Avian species display a remarkable diversity of facial morphologies, from the small, pointed, insect-catching beak of the common sparrow, to the long, narrow, nectar-sipping beak of a hummingbird. Using fate-mapping studies, we know that all facial skeletal elements are derived from neural crest mesenchyme (NCM), a multipotent embryonic cell population. From transplant experiments, we know that NCM plays an instructive role in patterning and growth in the face (i.e., when we transplant quail NCM into a duck host, the chimera forms a quail-like face and beak). What remains to be understood is how NCM carries out the components of what is undoubtedly a very complex task - to pattern beaks with great precision for function in established niches, but also to allow plasticity for evolution in response to changes in the natural environment.

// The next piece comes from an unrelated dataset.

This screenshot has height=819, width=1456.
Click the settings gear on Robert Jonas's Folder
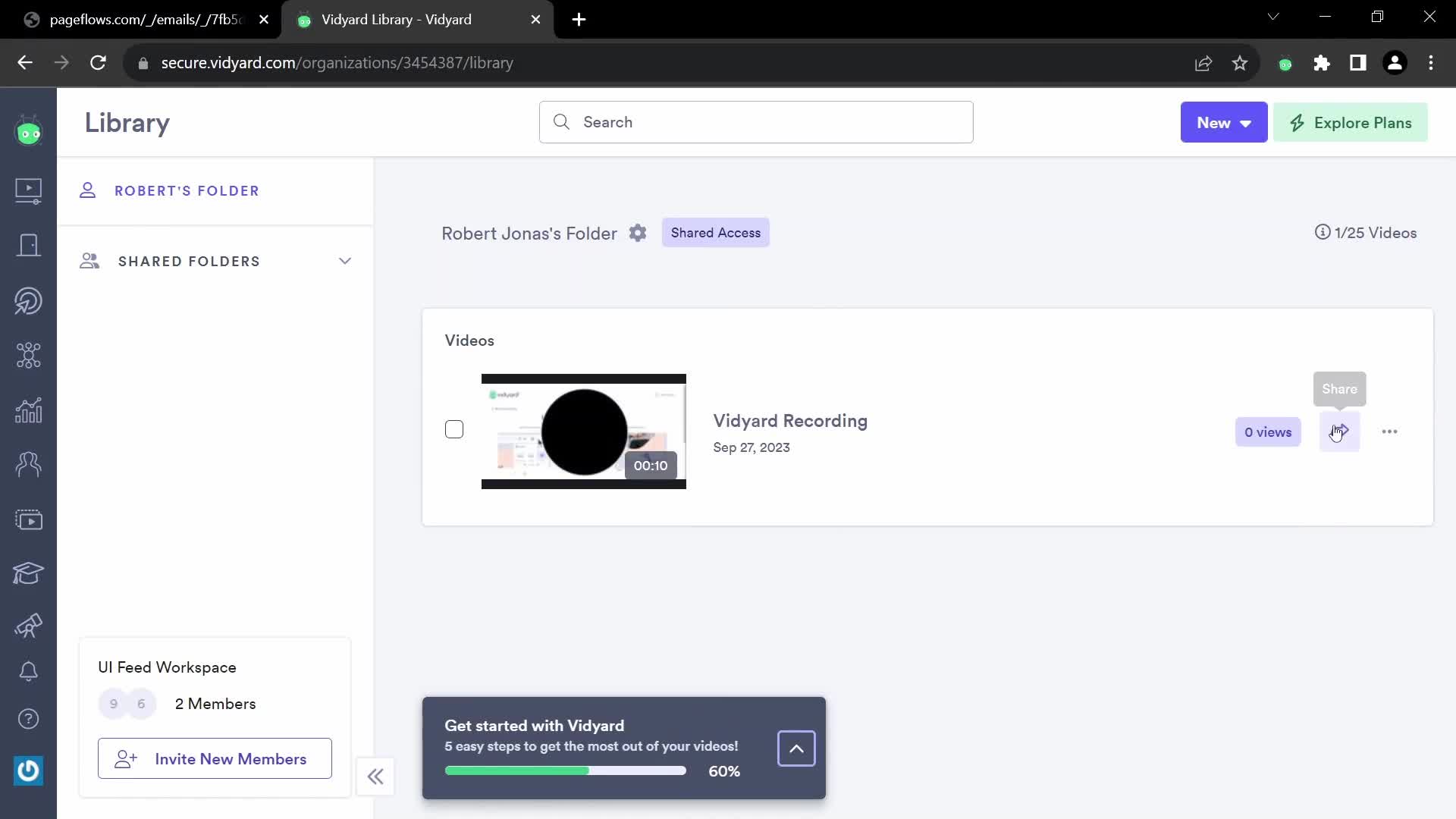click(x=638, y=233)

Thus, one of the questions I address during my dissertation research is what are developmental, cellular, and molecular mechanisms underlying evolvability in avian faces? I have previously been intrigued by the rapid rate of generation of novel beak morphologies as historically described in Darwin's finches and other models. To begin to understand these phenomena, I investigated the function, regulation, and evolution of one transcription factor, Runx2, as a model for understanding processes that can modulate the generation of heritable, selectable, phenotypic variation.

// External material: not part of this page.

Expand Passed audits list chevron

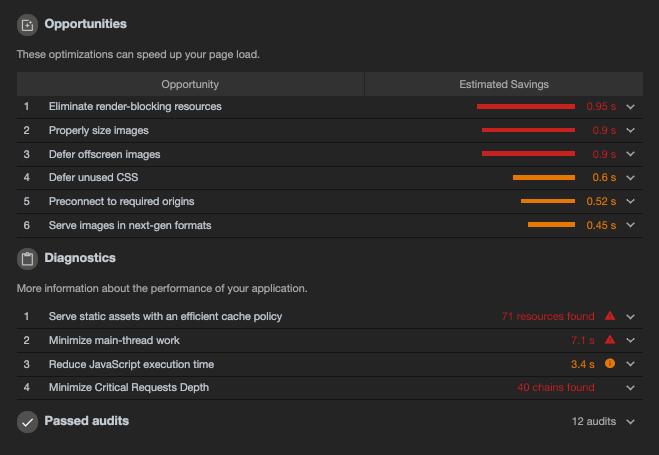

Runx2 is often considered a master regulator of osteogenesis. However, mechanisms by which Runx2 might regulate timing of osteogenesis in vivo have not been previously described. Here, by using a unique avian chimeric experimental system, we identify Runx2 as a critical player in both NCM-dependent timing of osteogenesis and developmental growth and patterning of the craniofacial complex. Specifically, we find that NCM controls stage- and species-specific cell cycle progression and Runx2 expression in highly interwoven processes. Further, Runx2 expression levels affect mandible size and correlate to species-specific sequence variation at a highly evolvable Runx2 regulatory region. Taken together, these data suggest that NCM may be able generate a range of skeletal element sizes and morphologies in part by temporally regulating cell cycle in conjunction with cell differentiation through highly regulated, mutation-labile transcription factors such as Runx2.